World of opportunity
BUYING OVERSEAS STOCKS CAN BE REWARDING, BUT IT ALSO COMES WITH RISK
Sinking global stockmarkets are offering potential bargain buys to Australians now as technology makes it faster and cheaper than ever to become an international investor.
At just 1.7 per cent of the global economy, Australia is small compared with the US, China, Japan and Germany, and investment specialists say it’s wise to diversify money offshore.
Your super fund already does this, with data from industry super group ASFA showing 27 per cent of Australians’ nest eggs are invested in global shares, and 24 per cent in Aussie shares.
Investors can go global by buying direct shares through full-service or online stockbrokers, online services such as Stockspot, eToro and Stake, managed funds and exchange traded funds (ETFs).
However, they should understand that international shares increase investors’ financial rollercoaster ride, delivering new twists such as currency fluctuations and geopolitical impacts.
Financial strategist Theo Marinis says investing globally delivers greater diversification, especially when you consider 40 per cent of Australia’s stockmarket is resource companies and banks.
“And if you just invest here, you have no exposure to Tesla, Alphabet (Google), Amazon and others,” he says.
Marinis suggests splitting share investments half-and-half between Australian and international options.
“We use ETF index funds. They are the most cost-effective and hassle-free way to invest overseas,” he says.
ETFs have boomed in the past decade in Australia, and a new ETF report by online investment adviser Stockspot says a record $23 billion poured into them locally in the past year.
“However, ETFs still only make up around 4 per cent of the total funds market in Australia, compared to 25 per cent in the US,” it says. “We believe there’s a lot further to go.”
Stockspot’s report recommends investors focus on broad market index ETFs rather than sectorspecific and thematic ETFs, which “are launched when the hype is at its peak” then underperform.
ETF returns are boosted by their low costs, and Stockspot CEO Chris Brycki says there’s no need to pay high fees to professionals “when you can own the index”.
“Don’t pay a fund manager 1-2 per cent per year or performance fees to invest in global shares since 97.5 per cent do worse than the index,” he says.
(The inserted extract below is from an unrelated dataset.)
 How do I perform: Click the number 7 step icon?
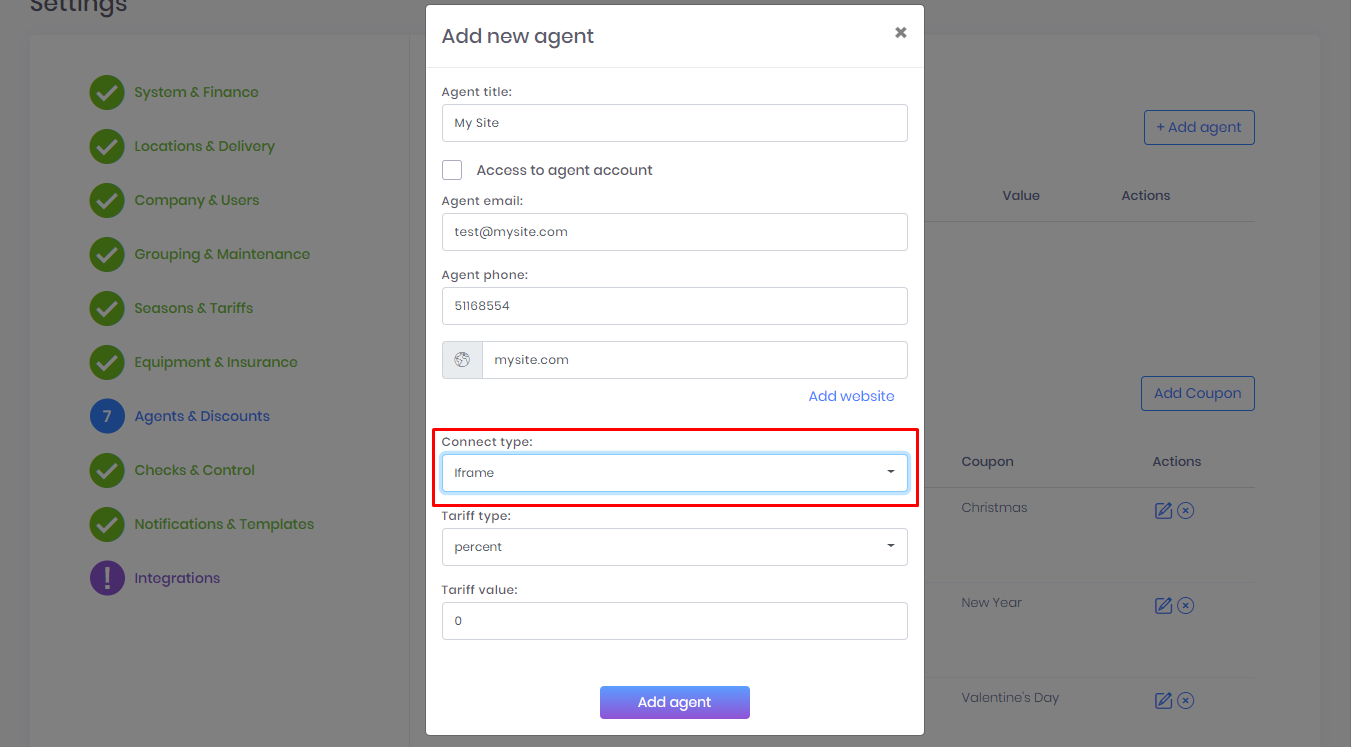pyautogui.click(x=107, y=416)
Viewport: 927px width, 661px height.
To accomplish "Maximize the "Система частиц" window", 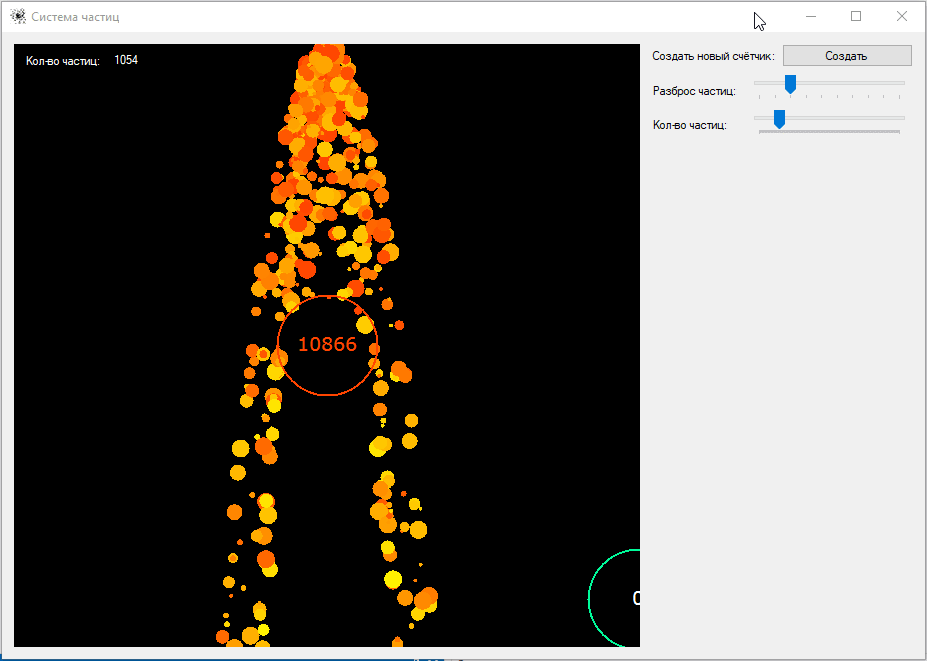I will click(856, 17).
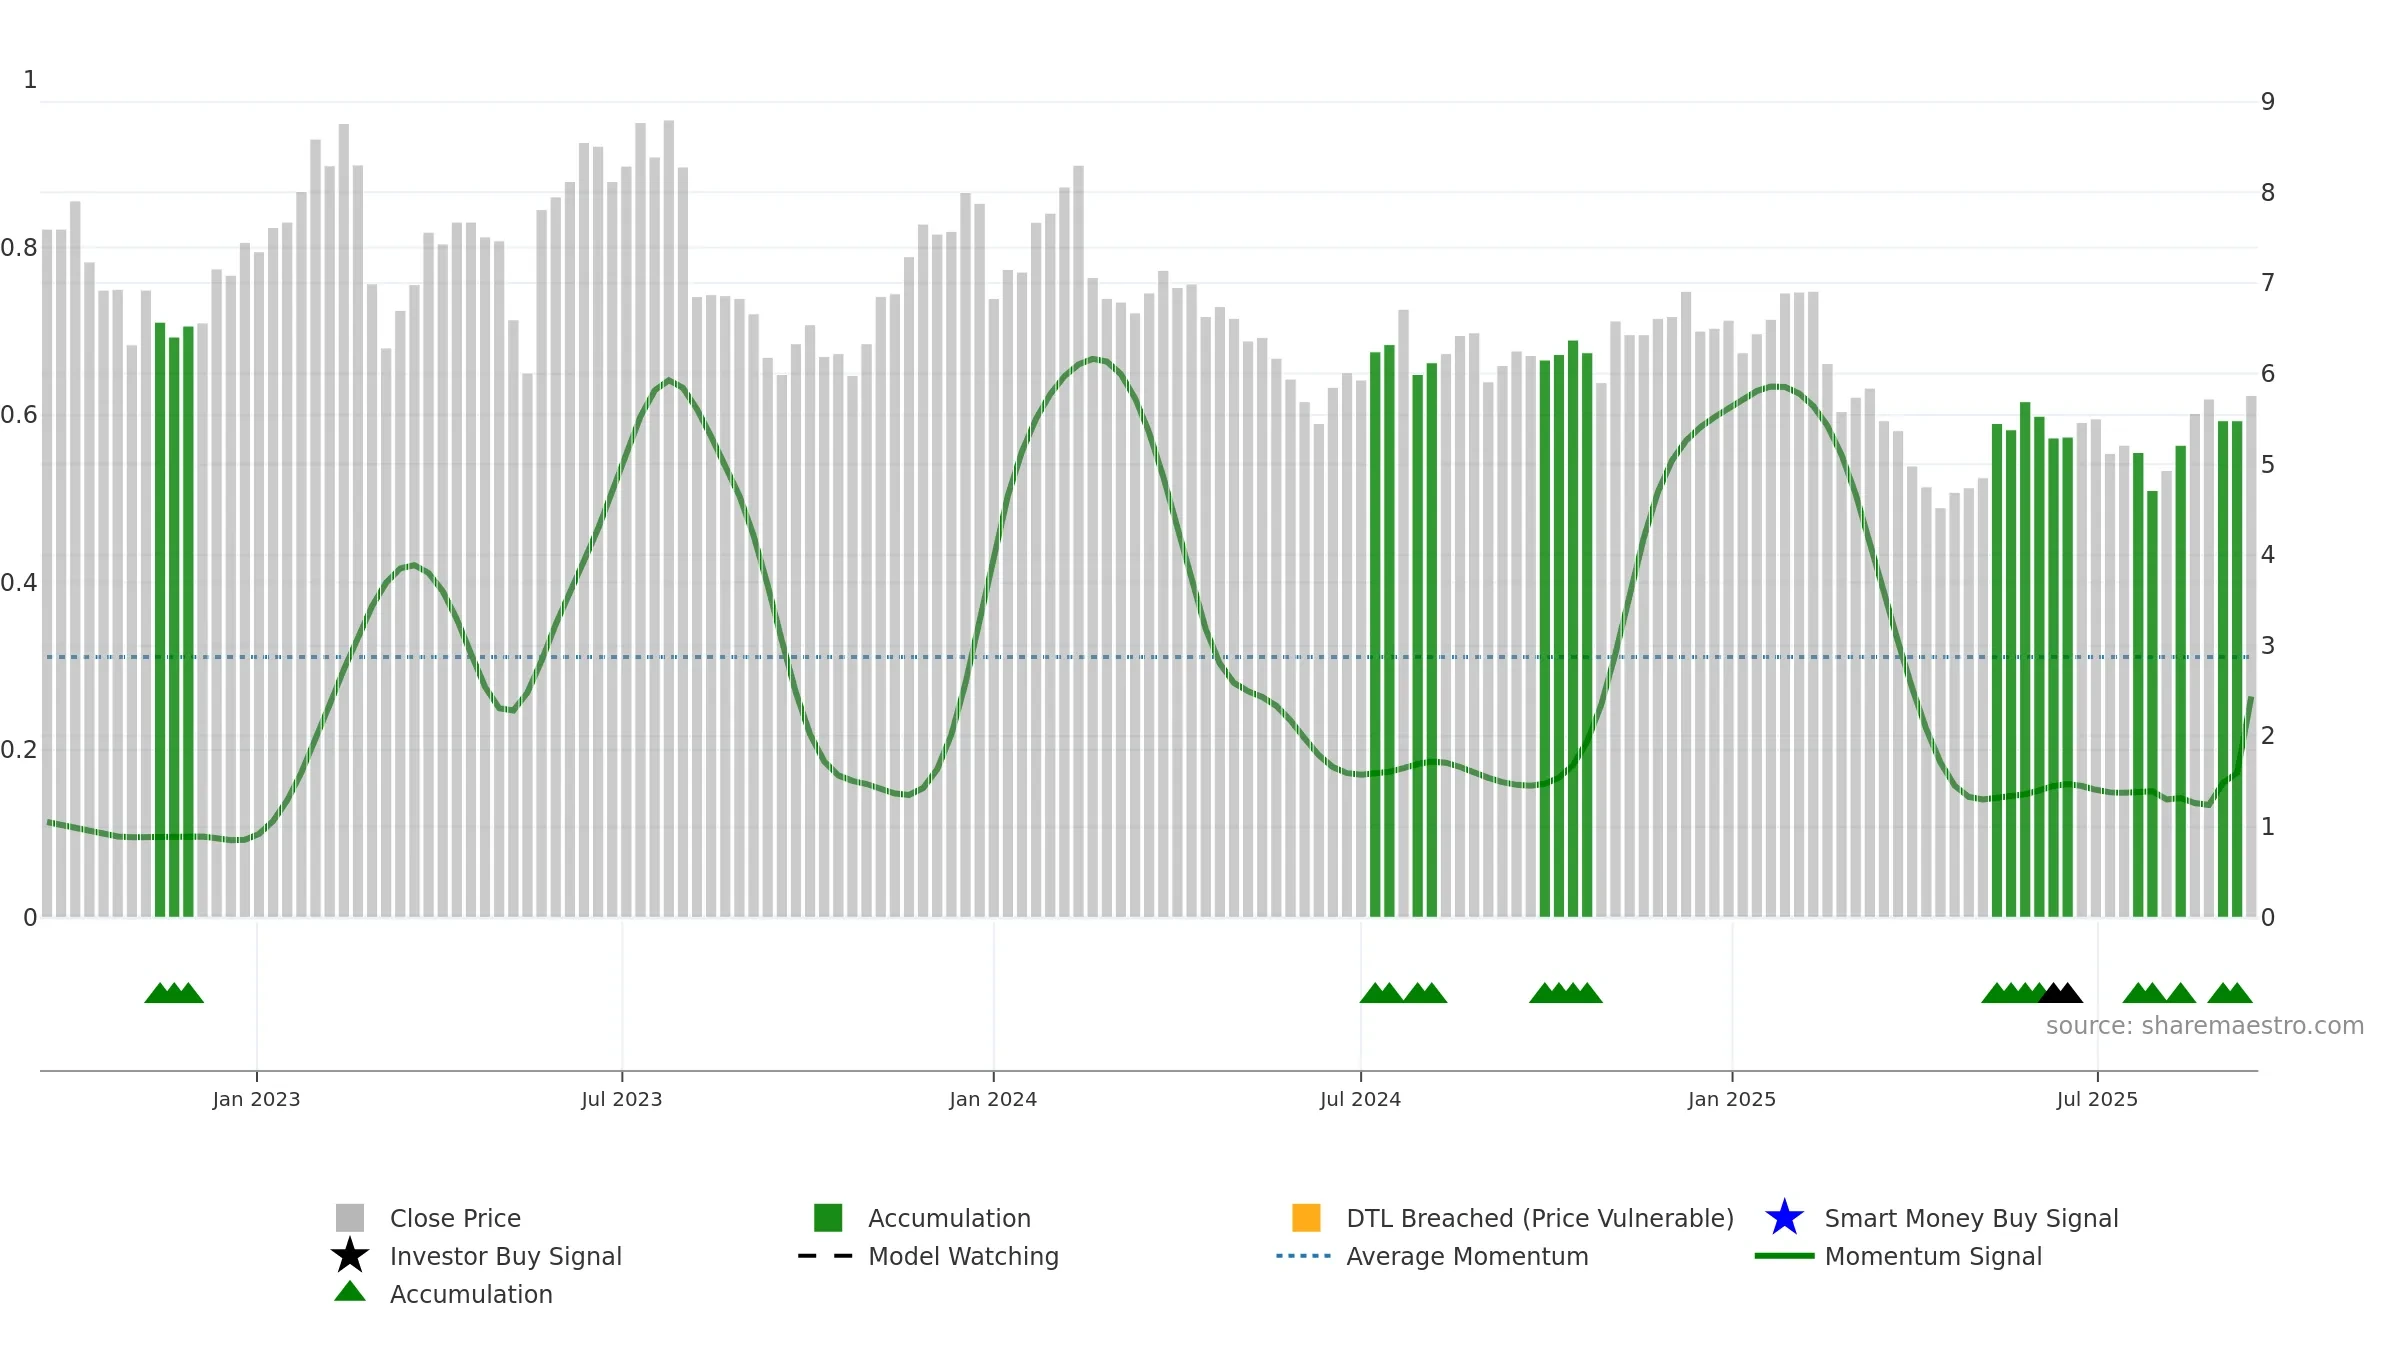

“We don’t recommend investing in global shares unless you’re planning to invest for at least three years.
“Your investment horizon and capacity to take risk will determine how much to invest globally. For Stockspot clients we recommend between 20-30 per cent of their portfolio.”
Shaw and Partners senior investment adviser Jed Richards says in previous decades it was difficult and expensive to invest globally amid high transaction costs and complex paperwork.
“We reserved it for our largest clients, but technology has moved extremely quickly in the last few years,” he says.
“Nowadays you can buy international shares for 0.15 per cent or less.”
Richards says his clients invest directly into global giants including Microsoft, Disney, Nike and Constellation Brands, which produces Corona beer, and he also uses ETFs.
His key message to global investors is: “look at the companies themselves rather than the individual share prices”.
“We know Microsoft will be a larger company in five years, because more people are using it. Buy a company for its performance, not the current share price level.”
Investor Erik Kasearu has focused heavily on ETFs – including international funds – since 2021 and is happy to ride the risk.
“I had none at all before. If I had bought Tesla shares 10 years ago, imagine that now,” he says.
“I would be driving a Tesla.” Shares in the electric car giant have jumped from $US6 to $US696 in the past decade but, highlighting their volatility, are down from $US1145 in January.